51. Efficacy of Delayed versus Immediate Cord Clamping in Late Preterm Newborns following Normal Labor: A Randomized Control Trial.
- Author
-
Salae R, Tanprasertkul C, Somprasit C, Bhamarapravatana K, and Suwannarurk K
- Subjects
- Adult, Female, Humans, Infant, Infant, Newborn, Infant, Very Low Birth Weight, Pregnancy, Premature Birth, Constriction, Delivery, Obstetric methods, Infant, Premature, Infant, Premature, Diseases prevention & control, Umbilical Cord surgery
- Abstract
Background: Premature neonates are susceptible to anemic problems with low iron storage. Delayed cord clamping (DCC) has been studied and its beneficial value has been supported by existing research in newborns with very low birth weights. But there were only few data pertinent to late preterm infants., Objective: To investigate the effect of delayed cord clamping (DCC) as compared with immediate cord clamping (ICC) on the hematocrit level at 48 hours in late preterm neonates after vaginal delivery., Material and Method: The design consisted of a randomized controlled trial. One hundred pregnant women who were admitted because of preterm labor (GA 34-36(+6) week) in active phase were recruited and allocated into two groups, designated as the ICC and DCC groups. The DCC were defined as the case in which patients underwent the umbilical cord clamping at 120 seconds after birth. At 48 hours after delivery, both the hematocrit (Hct) and microbilirubin (MB) levels of newborns were determined. Also, neonatal and maternal complications were recorded., Result: Eighty-six neonates were analyzed. There were no statistical differences in the baseline data of maternal symptoms and newborns between the two groups. Neonates in the DCC group had a significantly higher hematocrit level than the ICC group (55.4% and 47.6%, respectively: p = 0.02).
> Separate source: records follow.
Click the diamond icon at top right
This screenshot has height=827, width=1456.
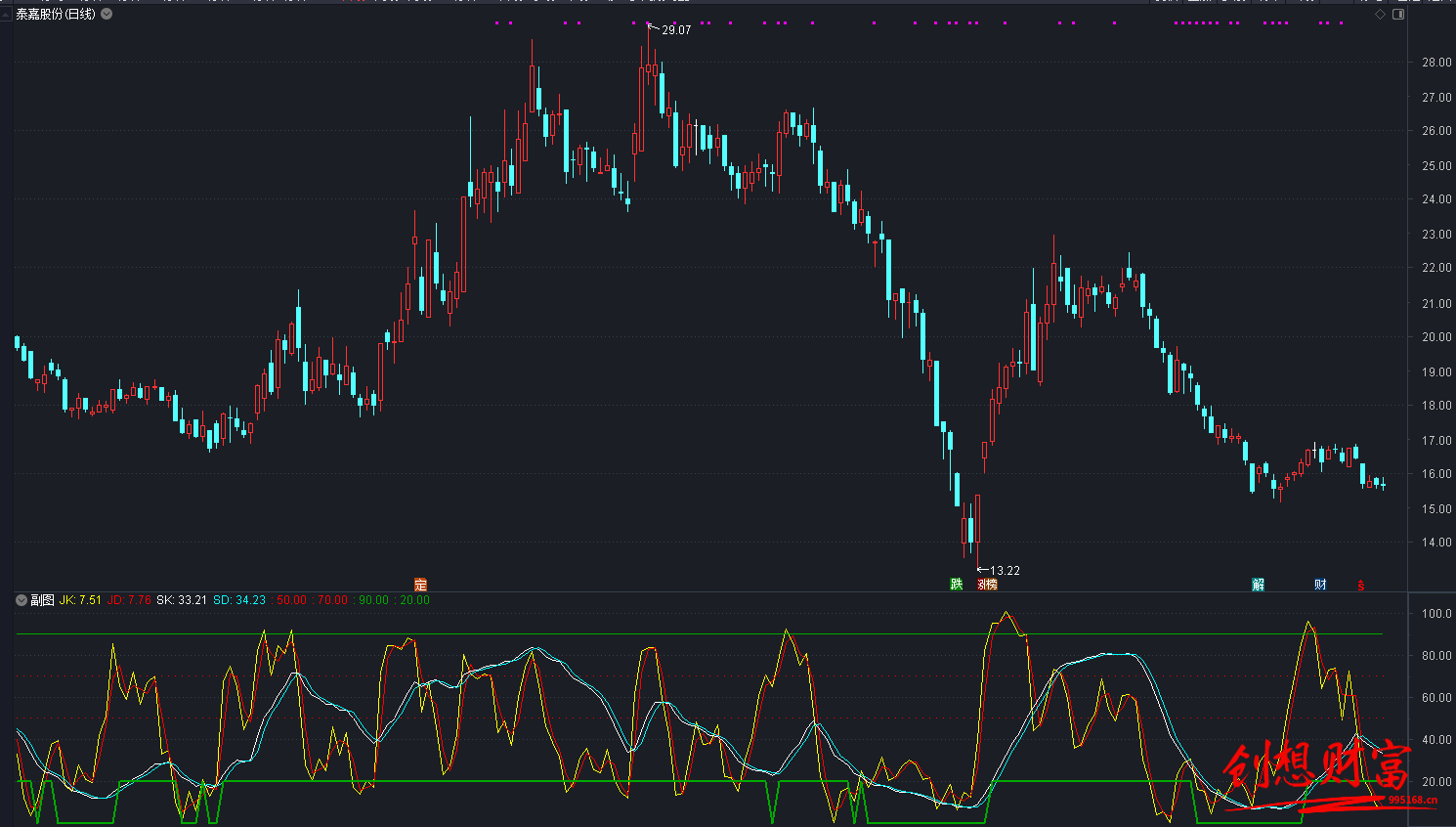tap(1380, 15)
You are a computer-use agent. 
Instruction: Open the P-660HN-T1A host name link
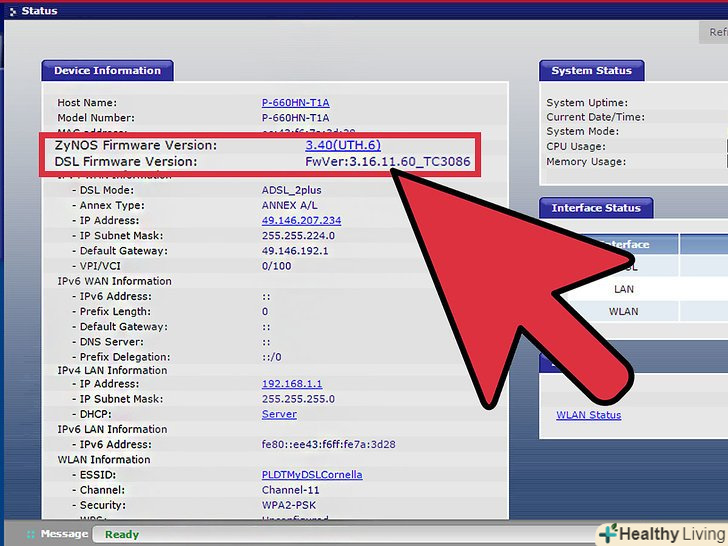point(295,103)
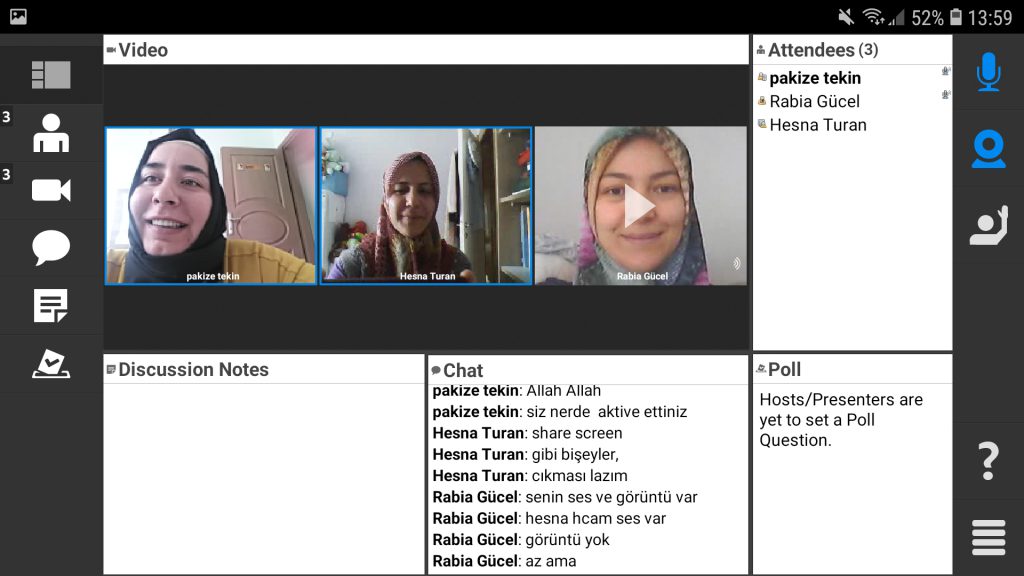Open the discussion notes sidebar icon
Screen dimensions: 1024x576
click(x=51, y=305)
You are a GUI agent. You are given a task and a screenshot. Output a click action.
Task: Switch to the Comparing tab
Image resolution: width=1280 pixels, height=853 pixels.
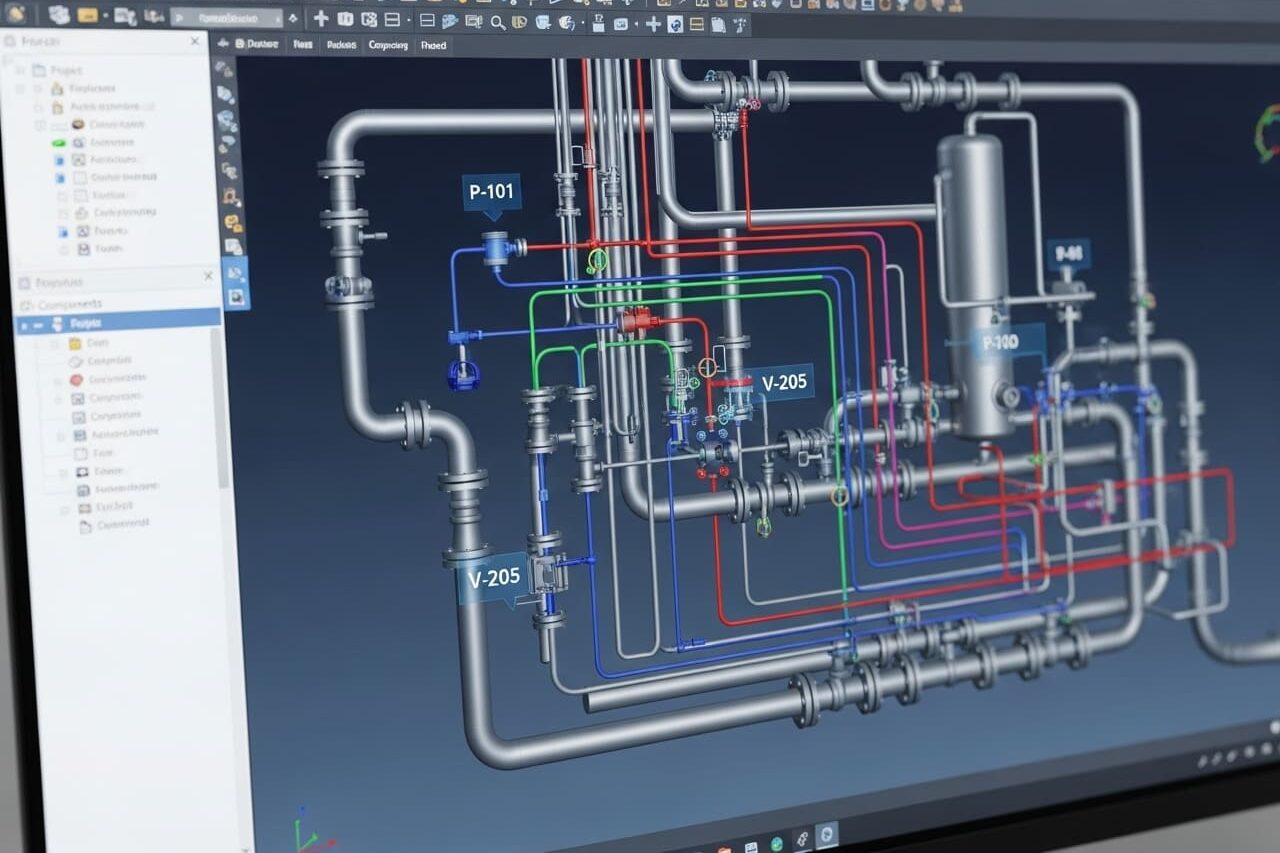tap(388, 45)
The MB level in the DCC group was also significantly higher than in the ICC group (9.4% and 8.6 mg %, respectively: p = 0.04). However, phototherapy and length of hospitalization in both groups were not different. There were no serious maternal and fetal complications in either group., Conclusion: The DCC procedure could raise the Hct level in the late preterm newborns without serious adverse effects. But more evidence is needed to explore the possible benefit of this procedure.